R squared for linear mixed models

I have a large dataset with longitudinal data from patients with repeated measures and unbalanced timepoints. The dependent variable is level of protein and I have several fixed predictors. The best fitting model Is a linear mixed model which is a random intercepts and slopes model. The random intercept is patient ID and the random slope is patient ID with time. There is an unstructured covariance structure with significant covariance between intercept and slope. Estimation is with maximum likelihood. Goodness of fit is -2log likelihood ratio.

I want to determine a measure of R squared of the fixed predictors in the model. I have read around about this but I’m not sure what the best way to do this is, and I’m not sure if my stats package SPSS could do this in any case. But

My question: is the following a valid R squared?:

R squared = 1 - (-2log likelihood ratio of null model/-2log likelihood ratio of full model)

Where null model is the random intercepts only model with no fixed covariates).

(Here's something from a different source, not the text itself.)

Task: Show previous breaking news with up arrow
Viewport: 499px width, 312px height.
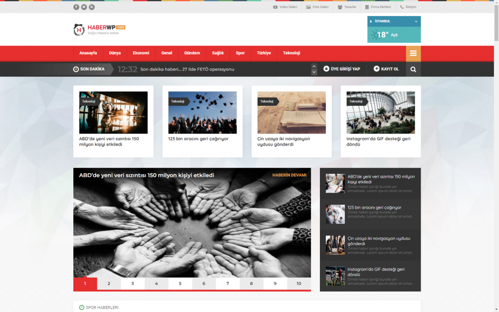Action: (x=314, y=66)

If so does the covariance structure have to be the same for both models ie unstructured, and the estimation be maximum likelihood for both?

Many thanks for any help!


Less is more. Stay pure. Stay poor.
I have very little experience with multilevel models, but this seems a little off. Have you looked into the IntraClass Coefficient value in MLM models. I feel like MLM do a pretty good job of providing variance explained at the levels. Though, I am not familiar with SPSS for these procedures.